Originally produced in the 1950s, the show was long on folksy myth and snappy lines and short on length, just the way kids like ‘em. In fact, the Disney version condensed so much that ‘ol Davy goes from Indian Fighter to Congressman in about 15 minutes and the battle of the Alamo only lasts about 2 days!

It made no difference that I was watching a sanitized version of history. I was too caught up in the adventures of Fess Parker as Crockett and Buddy Ebsen as his affable sidekick Georgie Russel to care.

The most action-packed standouts for me remain Davy’s Indian tomahawk fight with Red Stick, the sharpshooting match with Big Foot and his introductory speech before Congress. “I’m half-horse, half-alligator and a little attached with snapping turtle. I’ve got the fastest horse, the prettiest sister, the surest rifle and the ugliest dog in Texas. My father can lick any man in Kentucky… and I can lick my father. I can hug a bear too close for comfort and eat any man alive opposed to Andy Jackson.”

However, the real David Crockett would have kicked the crap out of Fess Parker if they ever faced-off in a fight.  According to the Encyclopedia Britannica, the historical Crockett “made a name for himself in the Creek War,” and served two terms in the Tennessee legislature before serving three in the U.S. House of Representatives.  His “winning popularity” came about “through campaign speeches filled with yarns and homespun metaphors.”

The real Crockett stood before Congress on more than one occasion to take a stand on principle. “It is a precedent fraught with danger for the country, for when Congress once begins to stretch its power beyond the limits of the Constitution, there is no limit to it and no security for the people… the Constitution, to be worth anything, must be held sacred and rigidly observed in all its provisions.”

Although brought to Congress in support of President Andrew Jackson, “Crockett broke with the [the president] and the new Democratic Party over Crockett’s desire for preferential treatment of squatters occupying land in western Tennessee.

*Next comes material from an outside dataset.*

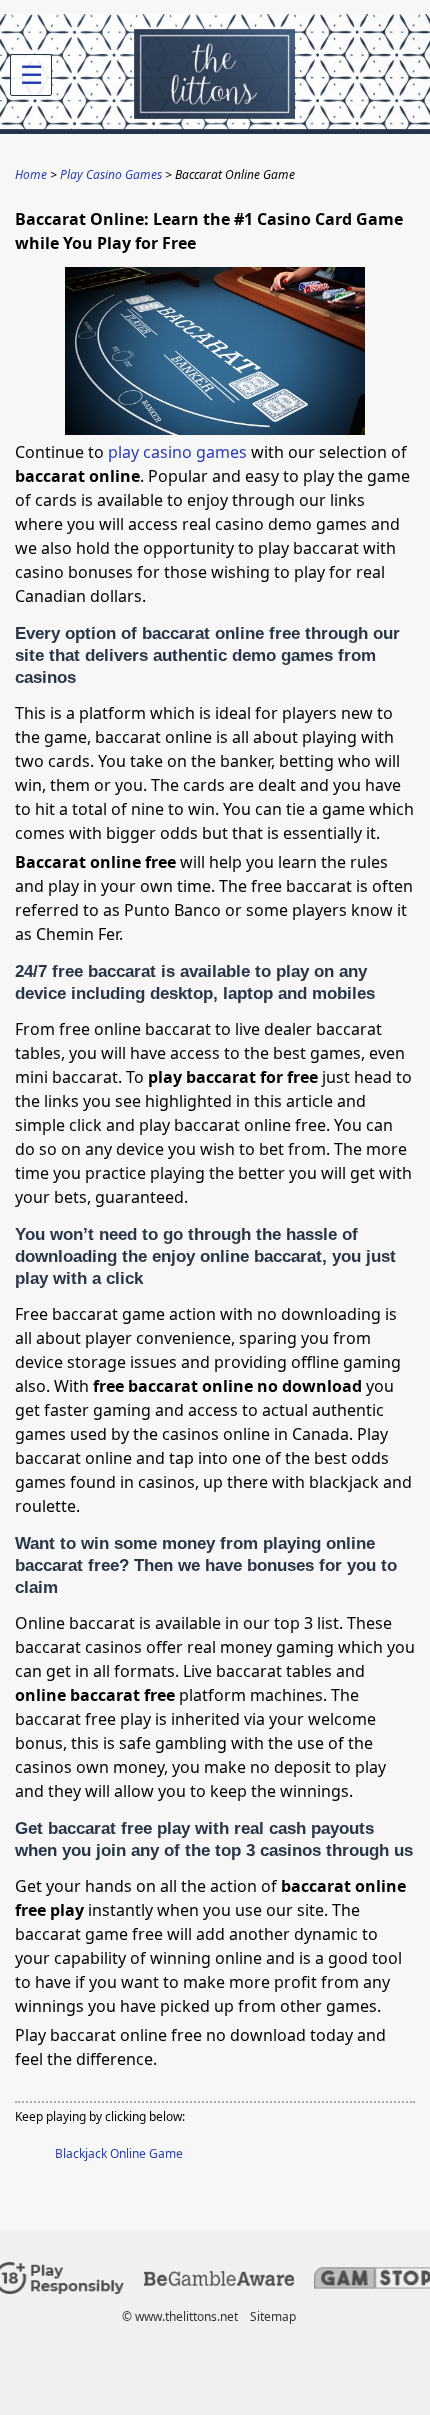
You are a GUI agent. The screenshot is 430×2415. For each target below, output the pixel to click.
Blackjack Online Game (119, 2153)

“The Whigs early courted and publicized Crockett in the hope of creating a popular ‘coonskin’ politician to offset Jackson. In 1834 Crockett was conducted on a triumphal speech-making tour of Whig strongholds in the East. From the many stories about him in books and newspapers, there grew the legend of an eccentric but shrewd ‘b’ar hunter’ and Indian fighter.”

Despite his reputation as a colorful storyteller, the historical Crockett was able to separate fact from fiction and his fierce opposition to President Jackson’s Indian Removal Act, led to the defeat of frontiersman from the House in 1834.  “It was expected of me that I was to bow to the name of Andrew Jackson,” he said, “even at the expense of my conscience and judgment. Such a thing was new to me, and a total stranger to my principles.”

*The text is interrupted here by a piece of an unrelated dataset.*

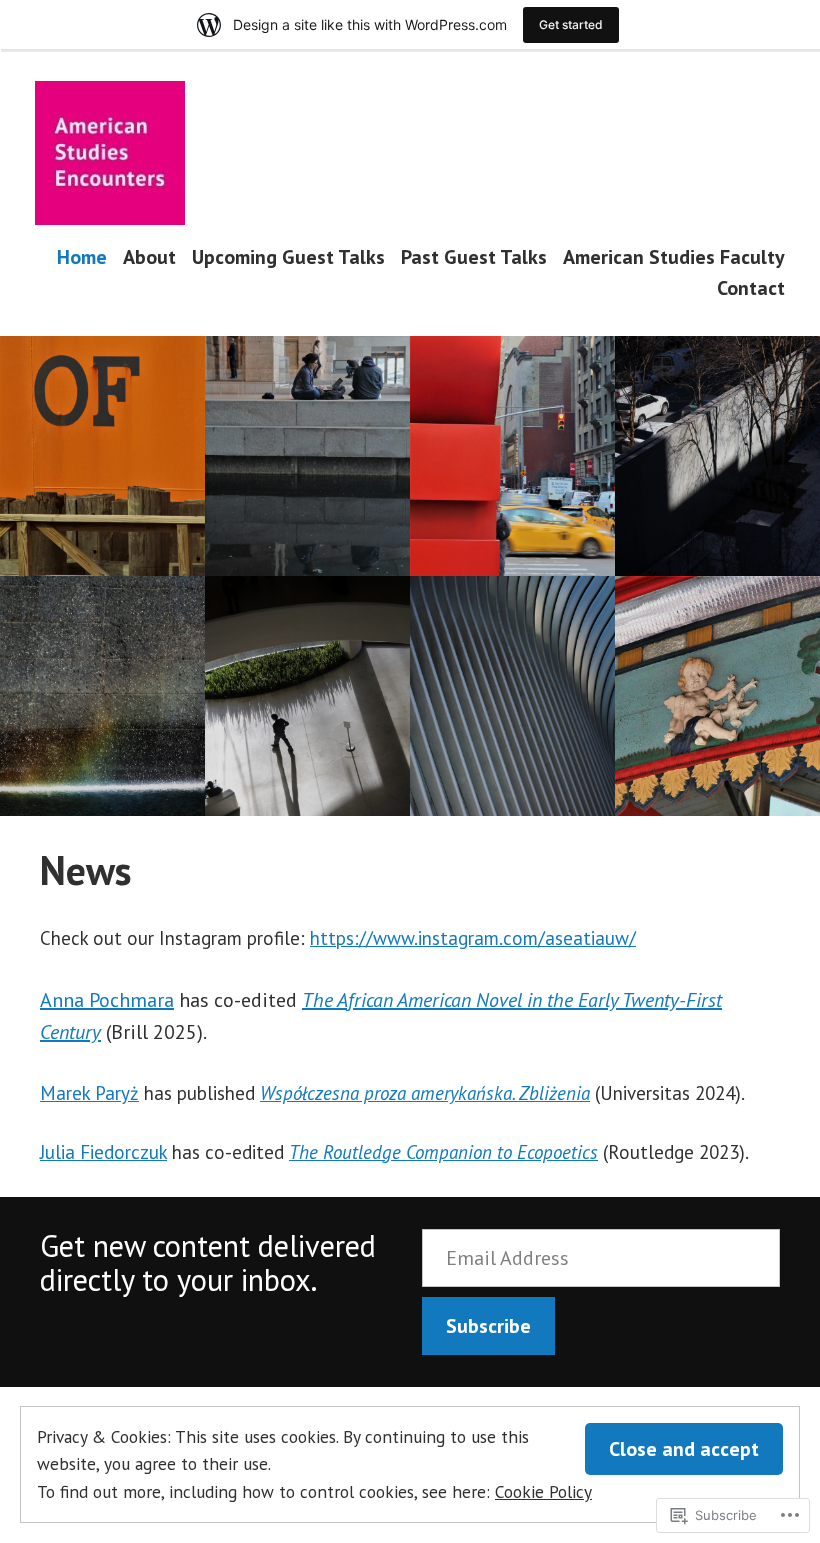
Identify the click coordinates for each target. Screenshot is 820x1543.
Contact (751, 288)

Davy Crockett was always willing to put his reputation, career and eventually his life on the line in defense of his principles.  He left for Texas not long after leaving Congress, telling his colleagues on the hill, “You may all go to Hell, and I will go to Texas.”

Joining the fight for Texas Revolution, David Crockett frontiersman, Indian fighter, and U.S. Congressman made his final stand on principle when he was killed in the battle at the Alamo.  His legacy contained more than a few exaggerated stories, but some practical wisdom we can all be reminded of:

We have the right as individuals to give away as much of our own money as we please in charity; but as members of Congress we have no right to appropriate a dollar of the public money.

I have always supported measures and principles and not men.

I would rather be politically dead than hypocritically immortalized.

“Always be sure you are right, then go ahead.”